Era quase noite quando passámos pelo
acampamento e trocámos acenos com os pinheiros verdes e aprumados de sempre.
Passava das 23h quando nos levantámos da mesa de jantar em frente ao Guadiana.
No dia seguinte passaria a vigorar o horário relativo às restrições impostas
pela Covid-19, e já não seria possível desfrutar calmamente do jantar, do
convívio e da maravilhosa noite de verão. O Algarve era, agora, a zona mais
permeável do país. Os ingleses deram à sola mais cedo do que previam.

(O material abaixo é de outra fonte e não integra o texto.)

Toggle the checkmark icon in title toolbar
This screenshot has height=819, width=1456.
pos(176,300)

Vai longe o tempo do acampamento. Não
era de finalistas, era apenas o apelo do mar. E demorávamos o dia inteiro para
ali chegar. Vem-me à ideia o espírito campista. Um chá à chegada era uma nota
de boas-vindas, um brinde aconchegante. E, no dia seguinte, um balde de
conquilhas como gesto de boa vizinhança de quem partilhava o chão, de quem se
aproximava no passo, no estendal, na mesa e na cadeira. As tendas enchiam o
pinhal de vida e alegria.
E quando se fala em Monte Gordo digo:
conheço, foi aí que a minha Guida deixou as fraldas. Com mais umas saídas à
Sanábria-Espanha, acabaram os acampamentos. Foi, no entanto, uma enriquecedora
experiência.
Com um tom moreno regresso a Miranda
do Douro, entre o JN, a Visão, alguns livros, plantas, malotes e esta repetida
vontade de poetizar as encostas ora verdes ora nuas do Marão. É uma serra que
me habituei a amar porque a atravessava ao crescer. As cicatrizes dos incêndios
custam a passar. Apesar disso, a poesia do Marão é intensa em qualquer estação.

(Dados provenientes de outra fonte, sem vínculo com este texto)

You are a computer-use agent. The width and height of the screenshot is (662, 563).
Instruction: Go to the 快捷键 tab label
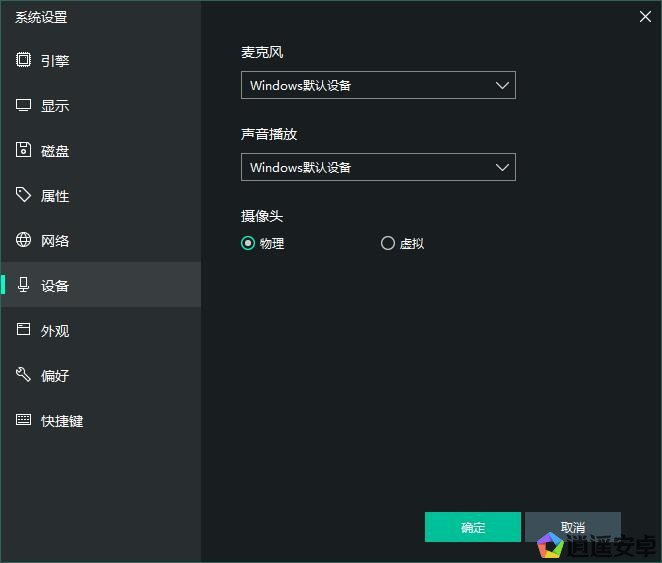pyautogui.click(x=62, y=421)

E, como não vou ao volante, vou-me embrenhando em cada recorte de paisagem.
"Já passaste o túnel? ", pergunta a que deixou as fraldas no
acampamento. O túnel do Marão e a autoestrada
encurtaram distâncias. E de aeronave
Porto-Faro faz-se apenas em 45 minutos. E eu já não tomo enjomin, só um
ben-u-ron para aliviar a pressão nos ouvidos durante a aterragem.
A passagem pelo Porto na ida e no
regresso é um hábito gratificante. Desta vez pude participar - presencialmente
- num evento de arte grafite e arte poética. Eventos culturais entusiasmam e
enriquecem quem os promove e quem participa. É sempre preferível que sejam
presenciais, mas a pandemia provocou reuniões online, modalidade que veio para
ficar, com vantagens evidentes nalguns casos.
Ao alto das minhas hortênsias
esperava-me a lua e eu, reconhecida, aceno-lhe com beijos.
Quem vive em Miranda do Douro ou em
Lagoaça não tem fronteiras no olhar. Como o meu rio Douro que salta,
encolhe-se, esbraceja e espraia-se infinitamente. E, se lhe põem algemas, é
para saltar com mais força. Até chispa!